> _Aim_
Please rewrite the records from the line containing "310x310 pixels. How" through the end, swapping "browser home icon" for "home button" and leaving everything else the same.

(Part of a data file)
——————————

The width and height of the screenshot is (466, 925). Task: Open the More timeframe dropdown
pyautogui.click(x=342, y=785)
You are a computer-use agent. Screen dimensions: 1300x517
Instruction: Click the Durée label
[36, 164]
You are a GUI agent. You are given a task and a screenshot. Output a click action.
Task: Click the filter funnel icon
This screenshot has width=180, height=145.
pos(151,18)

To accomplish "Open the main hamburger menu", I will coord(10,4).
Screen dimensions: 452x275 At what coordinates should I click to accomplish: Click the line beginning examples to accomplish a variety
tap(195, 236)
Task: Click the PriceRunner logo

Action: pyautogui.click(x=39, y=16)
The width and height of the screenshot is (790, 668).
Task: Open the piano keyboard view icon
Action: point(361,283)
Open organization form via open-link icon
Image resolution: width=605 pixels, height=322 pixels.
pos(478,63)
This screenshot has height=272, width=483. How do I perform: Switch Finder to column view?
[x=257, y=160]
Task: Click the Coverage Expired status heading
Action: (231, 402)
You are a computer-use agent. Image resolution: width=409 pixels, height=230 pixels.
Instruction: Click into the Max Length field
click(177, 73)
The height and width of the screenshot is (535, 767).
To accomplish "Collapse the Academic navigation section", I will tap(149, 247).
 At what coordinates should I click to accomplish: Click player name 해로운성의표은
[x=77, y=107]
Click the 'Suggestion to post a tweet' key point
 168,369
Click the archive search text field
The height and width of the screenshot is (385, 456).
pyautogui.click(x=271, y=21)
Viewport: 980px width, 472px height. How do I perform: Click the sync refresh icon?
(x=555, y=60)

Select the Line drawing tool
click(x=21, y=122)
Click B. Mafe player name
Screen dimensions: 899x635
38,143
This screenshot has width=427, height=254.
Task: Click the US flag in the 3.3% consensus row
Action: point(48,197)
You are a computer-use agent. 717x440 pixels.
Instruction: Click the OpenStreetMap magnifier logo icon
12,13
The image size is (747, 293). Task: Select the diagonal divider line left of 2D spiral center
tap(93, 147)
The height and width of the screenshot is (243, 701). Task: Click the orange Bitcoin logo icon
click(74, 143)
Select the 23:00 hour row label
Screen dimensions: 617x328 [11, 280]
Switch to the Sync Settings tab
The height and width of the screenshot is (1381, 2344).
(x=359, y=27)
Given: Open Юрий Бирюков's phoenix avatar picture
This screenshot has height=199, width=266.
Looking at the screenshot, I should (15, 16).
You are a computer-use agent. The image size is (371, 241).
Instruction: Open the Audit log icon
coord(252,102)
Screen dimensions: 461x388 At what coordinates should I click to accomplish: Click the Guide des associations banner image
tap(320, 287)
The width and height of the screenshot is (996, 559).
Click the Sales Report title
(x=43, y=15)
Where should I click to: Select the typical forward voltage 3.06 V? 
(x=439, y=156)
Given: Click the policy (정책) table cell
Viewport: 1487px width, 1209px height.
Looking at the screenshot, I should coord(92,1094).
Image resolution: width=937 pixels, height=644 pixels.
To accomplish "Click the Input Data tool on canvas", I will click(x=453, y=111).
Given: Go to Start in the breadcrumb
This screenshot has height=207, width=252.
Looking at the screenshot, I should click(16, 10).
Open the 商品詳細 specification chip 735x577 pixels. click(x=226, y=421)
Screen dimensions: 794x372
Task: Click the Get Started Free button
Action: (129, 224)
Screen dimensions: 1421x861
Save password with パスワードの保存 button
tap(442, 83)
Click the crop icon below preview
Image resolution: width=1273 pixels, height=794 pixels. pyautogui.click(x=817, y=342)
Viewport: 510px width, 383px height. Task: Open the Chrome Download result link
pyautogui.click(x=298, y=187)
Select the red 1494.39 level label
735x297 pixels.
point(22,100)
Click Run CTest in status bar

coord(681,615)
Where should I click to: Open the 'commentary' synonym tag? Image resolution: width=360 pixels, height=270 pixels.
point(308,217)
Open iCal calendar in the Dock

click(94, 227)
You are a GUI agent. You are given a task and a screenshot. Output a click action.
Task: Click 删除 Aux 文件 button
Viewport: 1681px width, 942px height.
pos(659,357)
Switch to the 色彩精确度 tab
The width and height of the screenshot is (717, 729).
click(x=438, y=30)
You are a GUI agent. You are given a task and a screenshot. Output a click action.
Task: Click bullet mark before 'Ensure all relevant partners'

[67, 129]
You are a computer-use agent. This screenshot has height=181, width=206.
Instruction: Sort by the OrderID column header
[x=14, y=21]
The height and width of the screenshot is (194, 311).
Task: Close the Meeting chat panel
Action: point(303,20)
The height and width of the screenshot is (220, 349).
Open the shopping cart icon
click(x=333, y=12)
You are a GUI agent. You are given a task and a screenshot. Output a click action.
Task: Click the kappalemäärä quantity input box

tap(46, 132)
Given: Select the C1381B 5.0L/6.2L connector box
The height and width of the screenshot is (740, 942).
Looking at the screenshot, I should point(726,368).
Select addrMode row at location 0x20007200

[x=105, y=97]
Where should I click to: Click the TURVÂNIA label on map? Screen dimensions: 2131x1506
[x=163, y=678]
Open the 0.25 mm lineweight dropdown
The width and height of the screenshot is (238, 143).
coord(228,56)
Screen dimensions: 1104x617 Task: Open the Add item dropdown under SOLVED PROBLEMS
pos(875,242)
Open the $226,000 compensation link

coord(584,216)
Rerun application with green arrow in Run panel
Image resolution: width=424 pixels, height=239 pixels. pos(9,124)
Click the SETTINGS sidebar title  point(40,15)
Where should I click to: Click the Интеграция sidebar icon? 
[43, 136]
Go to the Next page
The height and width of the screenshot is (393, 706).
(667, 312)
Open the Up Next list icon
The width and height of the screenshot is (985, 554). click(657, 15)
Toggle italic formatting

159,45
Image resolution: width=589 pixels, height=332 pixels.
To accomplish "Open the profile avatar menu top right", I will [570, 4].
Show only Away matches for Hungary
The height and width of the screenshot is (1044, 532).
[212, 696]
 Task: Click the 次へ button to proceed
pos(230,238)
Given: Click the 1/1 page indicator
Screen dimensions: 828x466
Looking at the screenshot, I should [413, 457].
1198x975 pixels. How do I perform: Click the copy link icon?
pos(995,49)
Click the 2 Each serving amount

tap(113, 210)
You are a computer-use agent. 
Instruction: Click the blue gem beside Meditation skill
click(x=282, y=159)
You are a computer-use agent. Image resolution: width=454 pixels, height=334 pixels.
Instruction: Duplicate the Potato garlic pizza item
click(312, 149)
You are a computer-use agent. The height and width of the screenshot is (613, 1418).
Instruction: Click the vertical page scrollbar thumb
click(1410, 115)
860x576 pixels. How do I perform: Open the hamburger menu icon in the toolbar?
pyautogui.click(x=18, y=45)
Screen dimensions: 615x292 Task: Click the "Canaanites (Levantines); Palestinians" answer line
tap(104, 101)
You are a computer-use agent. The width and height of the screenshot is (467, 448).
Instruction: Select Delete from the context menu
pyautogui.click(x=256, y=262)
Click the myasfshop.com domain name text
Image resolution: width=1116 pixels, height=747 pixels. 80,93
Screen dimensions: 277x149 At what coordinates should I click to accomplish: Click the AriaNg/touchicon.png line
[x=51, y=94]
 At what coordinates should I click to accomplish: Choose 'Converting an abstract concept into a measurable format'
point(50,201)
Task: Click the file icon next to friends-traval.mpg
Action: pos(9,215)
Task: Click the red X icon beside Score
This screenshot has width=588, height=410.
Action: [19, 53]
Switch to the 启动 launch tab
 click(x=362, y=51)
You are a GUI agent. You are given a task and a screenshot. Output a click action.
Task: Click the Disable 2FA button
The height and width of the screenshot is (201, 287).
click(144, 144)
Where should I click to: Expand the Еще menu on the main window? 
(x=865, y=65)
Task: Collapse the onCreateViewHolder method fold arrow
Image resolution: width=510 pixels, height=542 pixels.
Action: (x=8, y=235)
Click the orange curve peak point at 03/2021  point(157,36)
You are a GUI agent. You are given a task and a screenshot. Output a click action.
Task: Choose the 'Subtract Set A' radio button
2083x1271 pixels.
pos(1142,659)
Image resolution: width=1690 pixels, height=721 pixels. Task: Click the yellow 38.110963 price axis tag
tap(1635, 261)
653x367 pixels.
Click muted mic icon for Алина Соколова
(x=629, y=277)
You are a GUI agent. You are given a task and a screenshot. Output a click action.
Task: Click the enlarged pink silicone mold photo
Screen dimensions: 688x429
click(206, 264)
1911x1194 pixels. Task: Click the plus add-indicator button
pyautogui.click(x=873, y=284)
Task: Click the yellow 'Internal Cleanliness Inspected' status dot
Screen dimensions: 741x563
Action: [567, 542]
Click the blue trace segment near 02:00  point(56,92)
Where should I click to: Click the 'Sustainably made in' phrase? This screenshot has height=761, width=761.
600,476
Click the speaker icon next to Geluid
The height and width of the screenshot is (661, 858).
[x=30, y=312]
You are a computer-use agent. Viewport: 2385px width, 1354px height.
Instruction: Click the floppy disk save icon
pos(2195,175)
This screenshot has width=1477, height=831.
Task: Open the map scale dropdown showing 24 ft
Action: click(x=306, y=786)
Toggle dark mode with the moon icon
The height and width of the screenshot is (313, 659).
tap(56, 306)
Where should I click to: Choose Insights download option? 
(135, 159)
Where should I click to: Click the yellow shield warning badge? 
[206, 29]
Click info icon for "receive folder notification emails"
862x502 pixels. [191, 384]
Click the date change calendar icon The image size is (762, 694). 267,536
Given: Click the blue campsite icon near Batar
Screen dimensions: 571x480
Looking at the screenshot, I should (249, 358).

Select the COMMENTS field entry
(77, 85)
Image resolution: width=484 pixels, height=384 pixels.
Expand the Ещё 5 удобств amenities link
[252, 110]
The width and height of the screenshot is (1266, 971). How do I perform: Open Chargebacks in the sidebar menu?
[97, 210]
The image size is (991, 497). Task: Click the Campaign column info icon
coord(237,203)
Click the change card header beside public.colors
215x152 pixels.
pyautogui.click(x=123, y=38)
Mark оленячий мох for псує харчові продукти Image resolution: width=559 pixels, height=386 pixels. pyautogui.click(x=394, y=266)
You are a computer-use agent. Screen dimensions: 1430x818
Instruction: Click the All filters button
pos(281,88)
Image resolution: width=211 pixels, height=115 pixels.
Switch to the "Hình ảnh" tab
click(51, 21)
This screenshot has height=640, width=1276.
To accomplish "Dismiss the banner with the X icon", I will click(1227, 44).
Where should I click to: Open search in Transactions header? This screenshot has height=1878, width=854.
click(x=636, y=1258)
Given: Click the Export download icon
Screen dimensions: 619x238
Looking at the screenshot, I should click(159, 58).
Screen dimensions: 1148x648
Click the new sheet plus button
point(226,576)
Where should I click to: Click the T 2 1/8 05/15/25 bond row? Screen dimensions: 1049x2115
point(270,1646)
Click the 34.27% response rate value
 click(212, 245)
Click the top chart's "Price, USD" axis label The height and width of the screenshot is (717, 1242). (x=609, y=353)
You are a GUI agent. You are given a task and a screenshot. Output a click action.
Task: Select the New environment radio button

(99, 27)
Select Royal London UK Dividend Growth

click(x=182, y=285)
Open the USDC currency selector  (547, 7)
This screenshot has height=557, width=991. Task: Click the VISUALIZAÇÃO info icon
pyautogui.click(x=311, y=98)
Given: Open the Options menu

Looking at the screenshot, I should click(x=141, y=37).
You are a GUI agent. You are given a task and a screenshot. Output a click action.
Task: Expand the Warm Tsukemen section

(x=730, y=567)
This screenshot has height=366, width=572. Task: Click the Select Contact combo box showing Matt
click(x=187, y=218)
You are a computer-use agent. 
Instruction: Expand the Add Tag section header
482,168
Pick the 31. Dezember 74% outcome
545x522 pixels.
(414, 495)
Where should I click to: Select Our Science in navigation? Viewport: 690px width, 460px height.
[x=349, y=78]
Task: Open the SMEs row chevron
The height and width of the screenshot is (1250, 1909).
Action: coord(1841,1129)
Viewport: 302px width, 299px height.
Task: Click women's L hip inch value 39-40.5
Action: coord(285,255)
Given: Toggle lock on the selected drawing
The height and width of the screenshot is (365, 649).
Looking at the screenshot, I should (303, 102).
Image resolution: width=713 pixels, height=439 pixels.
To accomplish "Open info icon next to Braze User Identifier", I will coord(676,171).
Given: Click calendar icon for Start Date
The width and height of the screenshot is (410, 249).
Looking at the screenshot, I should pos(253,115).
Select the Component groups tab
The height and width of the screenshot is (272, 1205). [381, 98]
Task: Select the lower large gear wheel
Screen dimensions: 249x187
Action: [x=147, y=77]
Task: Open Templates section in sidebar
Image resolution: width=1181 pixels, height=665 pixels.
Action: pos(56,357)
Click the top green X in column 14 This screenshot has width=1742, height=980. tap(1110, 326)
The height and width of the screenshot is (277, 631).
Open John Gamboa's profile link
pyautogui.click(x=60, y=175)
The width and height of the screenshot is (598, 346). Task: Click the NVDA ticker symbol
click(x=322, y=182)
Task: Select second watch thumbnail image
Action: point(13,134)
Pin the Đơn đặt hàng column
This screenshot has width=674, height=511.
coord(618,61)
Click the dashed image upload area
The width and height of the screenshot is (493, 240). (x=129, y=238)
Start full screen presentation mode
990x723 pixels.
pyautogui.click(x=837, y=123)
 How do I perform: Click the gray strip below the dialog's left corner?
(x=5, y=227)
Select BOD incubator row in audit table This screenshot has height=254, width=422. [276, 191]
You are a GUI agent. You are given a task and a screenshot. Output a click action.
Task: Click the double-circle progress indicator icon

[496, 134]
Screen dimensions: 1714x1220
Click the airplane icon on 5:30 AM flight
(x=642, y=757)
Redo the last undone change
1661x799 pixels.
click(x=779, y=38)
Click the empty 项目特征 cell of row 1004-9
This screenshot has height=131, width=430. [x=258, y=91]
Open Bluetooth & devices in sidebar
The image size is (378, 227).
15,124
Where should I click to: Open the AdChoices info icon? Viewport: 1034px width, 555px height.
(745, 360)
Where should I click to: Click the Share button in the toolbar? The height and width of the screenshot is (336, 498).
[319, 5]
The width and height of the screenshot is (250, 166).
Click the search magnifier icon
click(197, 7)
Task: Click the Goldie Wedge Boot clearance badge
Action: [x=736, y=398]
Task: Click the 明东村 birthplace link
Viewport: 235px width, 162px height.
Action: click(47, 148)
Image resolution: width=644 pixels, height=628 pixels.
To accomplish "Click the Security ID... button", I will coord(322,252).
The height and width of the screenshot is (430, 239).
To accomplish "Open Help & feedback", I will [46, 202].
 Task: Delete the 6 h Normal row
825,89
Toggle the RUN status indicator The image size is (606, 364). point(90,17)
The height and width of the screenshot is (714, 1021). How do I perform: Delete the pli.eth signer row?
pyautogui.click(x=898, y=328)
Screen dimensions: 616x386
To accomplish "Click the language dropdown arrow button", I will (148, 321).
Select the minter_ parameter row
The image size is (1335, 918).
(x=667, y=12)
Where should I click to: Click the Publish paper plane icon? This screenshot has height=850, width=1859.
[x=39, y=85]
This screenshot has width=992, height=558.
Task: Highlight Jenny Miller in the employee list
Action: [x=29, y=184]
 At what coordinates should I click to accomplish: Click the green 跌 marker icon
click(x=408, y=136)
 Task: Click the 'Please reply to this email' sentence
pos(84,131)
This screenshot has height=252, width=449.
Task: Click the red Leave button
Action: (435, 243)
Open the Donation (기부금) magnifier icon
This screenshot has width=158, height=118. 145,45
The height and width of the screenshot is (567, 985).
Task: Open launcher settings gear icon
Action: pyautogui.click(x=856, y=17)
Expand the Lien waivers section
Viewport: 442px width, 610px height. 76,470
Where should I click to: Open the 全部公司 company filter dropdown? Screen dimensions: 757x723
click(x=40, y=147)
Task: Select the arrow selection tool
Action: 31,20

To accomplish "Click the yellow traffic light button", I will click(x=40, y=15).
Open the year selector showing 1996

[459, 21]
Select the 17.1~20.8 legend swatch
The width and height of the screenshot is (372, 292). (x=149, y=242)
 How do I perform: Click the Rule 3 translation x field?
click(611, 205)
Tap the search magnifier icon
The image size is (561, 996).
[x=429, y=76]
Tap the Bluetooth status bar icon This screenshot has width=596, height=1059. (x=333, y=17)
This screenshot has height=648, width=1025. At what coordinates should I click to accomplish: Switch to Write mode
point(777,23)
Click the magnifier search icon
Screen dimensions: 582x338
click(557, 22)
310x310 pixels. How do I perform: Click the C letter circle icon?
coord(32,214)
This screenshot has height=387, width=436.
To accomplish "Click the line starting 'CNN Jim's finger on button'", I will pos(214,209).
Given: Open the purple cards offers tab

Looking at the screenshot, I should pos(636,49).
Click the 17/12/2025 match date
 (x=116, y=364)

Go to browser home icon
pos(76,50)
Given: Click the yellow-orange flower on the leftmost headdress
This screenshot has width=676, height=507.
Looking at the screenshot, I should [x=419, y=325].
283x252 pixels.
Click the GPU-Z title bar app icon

——————————

> _Output of the exercise_
310x310 pixels. How do I perform: Click the C letter circle icon?
coord(32,214)
This screenshot has height=387, width=436.
To accomplish "Click the line starting 'CNN Jim's finger on button'", I will pos(214,209).
Given: Open the purple cards offers tab

Looking at the screenshot, I should pos(636,49).
Click the 17/12/2025 match date
 (x=116, y=364)

Go to home button
pos(76,50)
Given: Click the yellow-orange flower on the leftmost headdress
This screenshot has width=676, height=507.
Looking at the screenshot, I should [x=419, y=325].
283x252 pixels.
Click the GPU-Z title bar app icon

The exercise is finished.